Thoughts On Parenthood
There really is no single way to describe parenthood. There is certainly no manual. Even if there were it would be useless because each child is completely unique and very different. What works for one is guaranteed to not work for the other, even in the same family.
Going into parenthood and while pregnant I had preconceived ideas based upon my memories and upon observations of other parent-child teams. As soon as I held our baby and looked into his eyes (soul) I recognized the journey I was about to embark on. I saw the face of God.
We were incredibly lucky that our son Ben was diagnosed early (back then in the mid-1990’s). He was 5 and at that time few doctors and fewer parents had even heard of Asperger’s. Somehow for me it was a big relief because down deep I knew. What it was I did not know but I knew. I knew all kids are different and unique and can be stubborn BUT!!!!! To spend 2 ½ years and every waking moment discussing bean stalks I knew something was not as it should be. With the diagnosis came the cloud and the shackles and the what ifs. The docs were all doom and gloom. No one could give us answers because no one knew back then. It was through faith and patience and other parents that I learned and persevered. They were my first teachers, not the doctors.

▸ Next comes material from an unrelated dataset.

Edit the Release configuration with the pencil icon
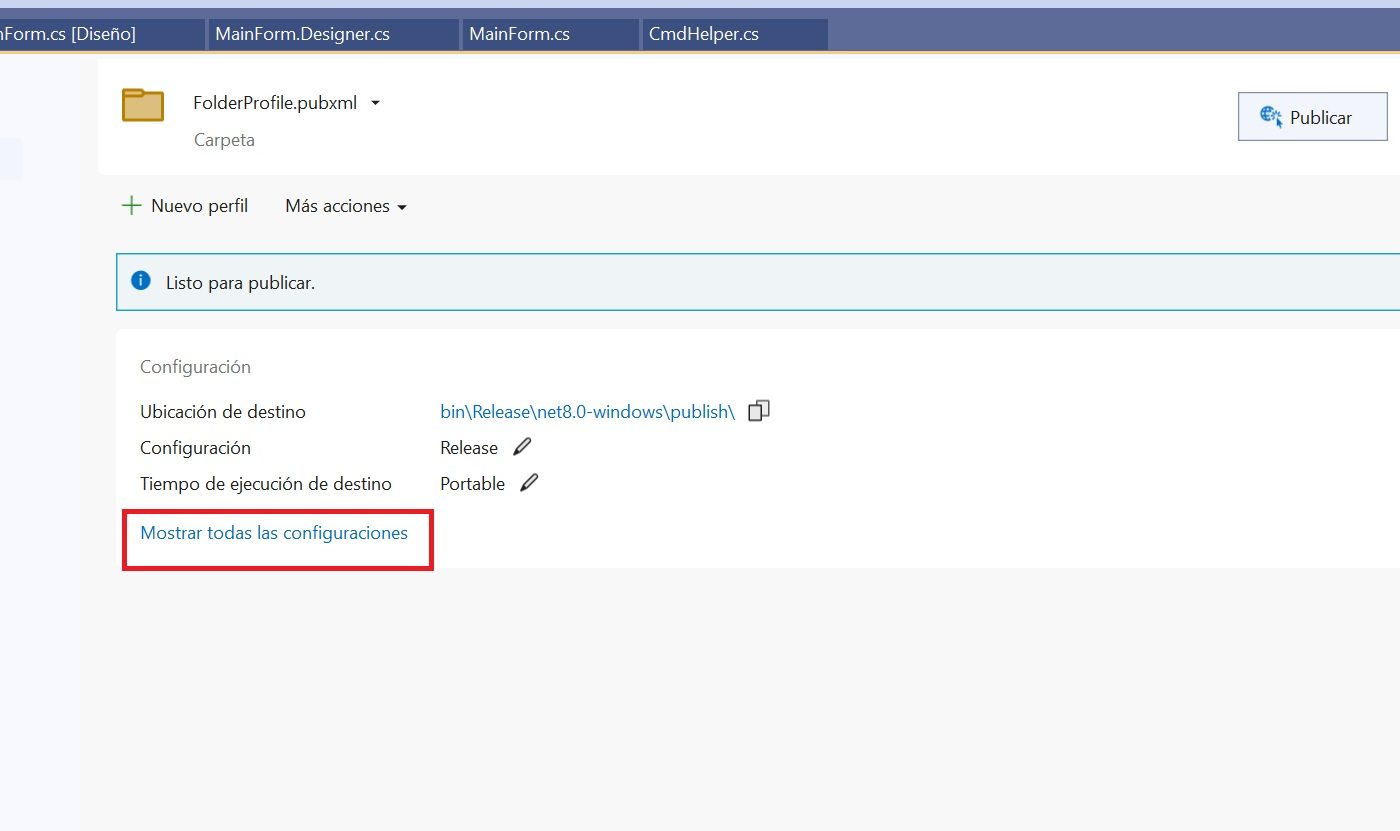1400x831 pixels. click(522, 447)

Then!!!!!! I made a fantastic observation, Our son was my teacher. I learned about strengths and passions and letting him guide me. We no longer talked about deficits and what he could not do. We focused on what he could do. We set high expectations for him and with him. Maybe we wanted to prove to the “stupid” doctors that our son had potential. He was talented and unique. How many “normal” teens get to spend 3 weeks in Europe and 3 weeks in Washington D.C. as a Congressional Page? It was not doom and gloom. I never said it was easy. Our son has taught me so much and I am who I am now because of him. I’m involved, I’ve learned about myself, I’ve developed passions, and I have a direction. All thanks to him. I’ve even learned to laugh and to go with the flow. Ben lives in the moment. He loves life and he does not worry. Ben is proud of who he is and does not hide behind a false pretense. He is who he is and its all okay. His motto for life has always been “Different Is Good” In some way that clarity of purpose is very refreshing. He is 20 now and the future is not clear (for me) and yes I do worry more then him but down deep I do know he will be fine. With some college behind him and more college and culinary arts education coming, life will only get better.

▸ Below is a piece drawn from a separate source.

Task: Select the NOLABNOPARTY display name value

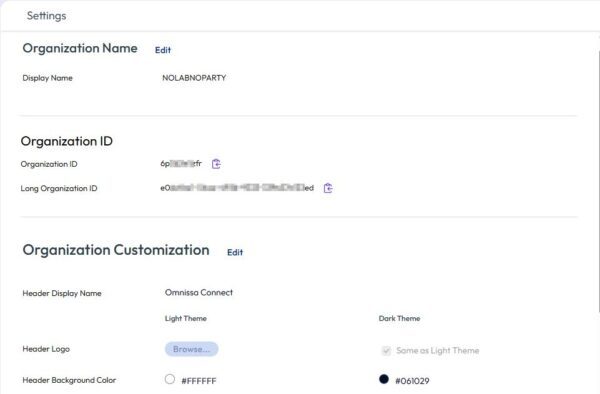Action: point(194,78)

Of course just about the time I thought I had it figured out then 11 years later along comes # 2. Alex is entirely different and I’m learning all over again about patience. Did I say PATIENCE!! Alex, although not having Autism, has his own unique health care challenges and he is an inspiration to all. He learned from the best. He learned from Ben that different is not disabled or broken, it is just different. For him, as with me, Ben is a great role model. When Alex falls he jumps up, dusts himself off, and charges off to enjoy life. He does not let a silly set of crutches and leg braces keep him from doing what other scouts are doing. He does not allow them to keep him off the trampoline or off the climbing walls. His lack of fear is strong (sometimes too strong for mom) and his bucket list is growing. But underlying the stubborn bull headedness is a very sweet unassuming child that just wants to be loved and valued like any other child.
I would never change who our boys are. People speak of curing Autism and I’m not sure I want that because to cure Autism means they are broken or not whole and their creative uniqueness (genius) would go away. Besides where else would I get killer brownies that Ben has created out of this creative genius and his wanting to be the best chef possible.